* [Passage provided]
——————
Centrosome polarization in T cells: a task for formins
- Centro de Biología Molecular Severo Ochoa, Consejo Superior de Investigaciones Científicas and Universidad Autónoma de Madrid, Madrid, Spain
T-cell antigen receptor (TCR) engagement triggers the rapid reorientation of the centrosome, which is associated with the secretory machinery, toward the immunological synapse (IS) for polarized protein trafficking. Recent evidence indicates that upon TCR triggering the INF2 formin, together with the formins DIA1 and FMNL1, promotes the formation of a specialized array of stable detyrosinated MTs that breaks the symmetrical organization of the T-cell microtubule (MT) cytoskeleton. The detyrosinated MT array and TCR-induced tyrosine phosphorylation should coincide for centrosome polarization. We propose that the pushing forces produced by the detyrosinated MT array, which modify the position of the centrosome, in concert with Src kinase dependent TCR signaling, which provide the reference frame with respect to which the centrosome reorients, result in the repositioning of the centrosome to the IS.
T cells polarize at the cell-to-cell contact in response to appropriate antigens presented by an antigen-presenting cell (APC), forming a surface subdomain known as the immunological synapse (IS) (1, 2). The T-cell antigen receptor (TCR), adhesion molecules and other membrane receptors, signaling molecules, such as the tyrosine kinase Lck, and cytoskeletal proteins, such as actin, concentrate at the IS. Polarization of the T-cell surface is accompanied by reorganization of the microtubule (MT) cytoskeleton and reorientation of the centrosome, the major MT-organizing center (MTOC), to face the IS. The reorientation of the MTOC, which is one of the hallmarks of T-cell polarization, is required for normal signaling through the TCR (3) and polarization of the secretory apparatus to the IS to facilitate T-cell effector functions (4, 5).
Pioneering work established that the MT cytoskeleton is essential for MTOC polarization in T cells as this process is inhibited by nocodazole, which completely disrupts the MT network (6–8). Most mammalian cells have two subsets of MTs: dynamic MTs, with short half-lives, and stable MTs, which are of longer duration. The observation that the treatment of T cells with taxol, an MT-stabilizing drug, does not interfere with MTOC polarization indicates that the dynamic MT pool is not important for this process (9). Despite the time that has passed since then and the importance of the process of MTOC reorientation to T-cell function, little progress has been made toward determining the nature of the tubulin modifications required for MT cytoskeleton remodeling, the mechanism by which MTs are stabilized after TCR engagement, the identification of the machinery involved, or the exact role of MTs in MTOC reorientation.
——————
* [Provided data]
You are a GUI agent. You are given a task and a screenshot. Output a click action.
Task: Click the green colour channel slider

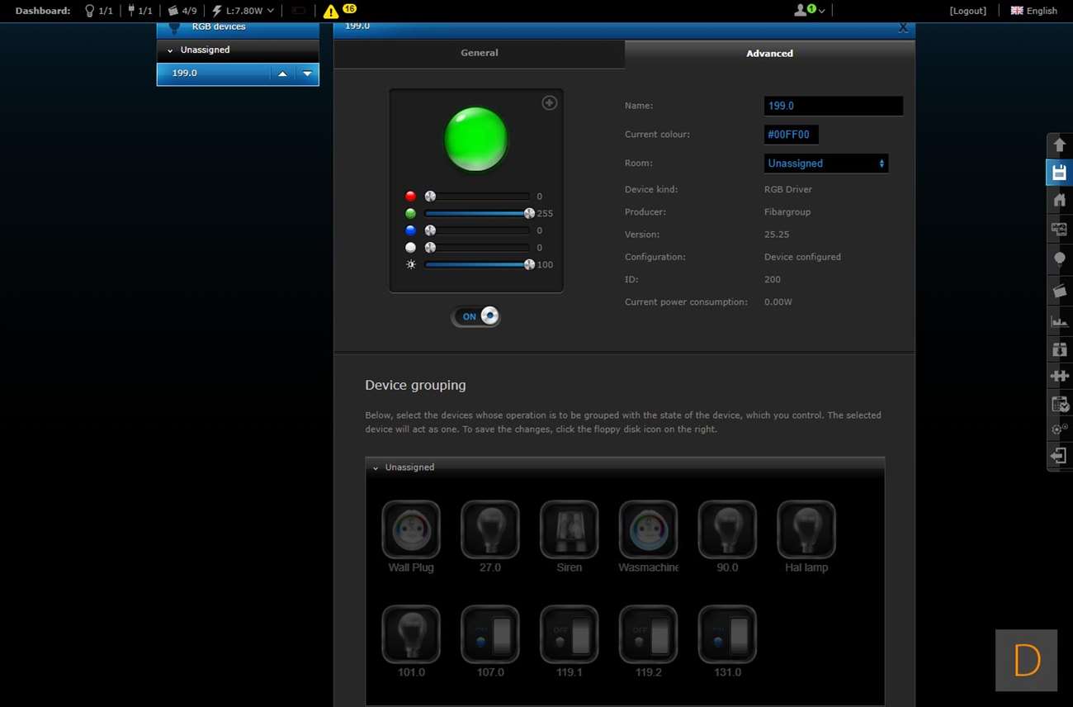[x=477, y=213]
——————
* [Work instructions]
Answer these questions from the passage on centrosome polarization in T cells:
1. Which two formins act with INF2 to promote the array of stable detyrosinated MTs?
2. Which tyrosine kinase is named among the signaling molecules that concentrate at the IS?
3. Which drug completely disrupts the MT network and inhibits MTOC polarization?
The material here is separate from the passage on centrosome polarization in T cells.

* [Answer to this problem]
1. DIA1 and FMNL1.
2. Lck.
3. Nocodazole.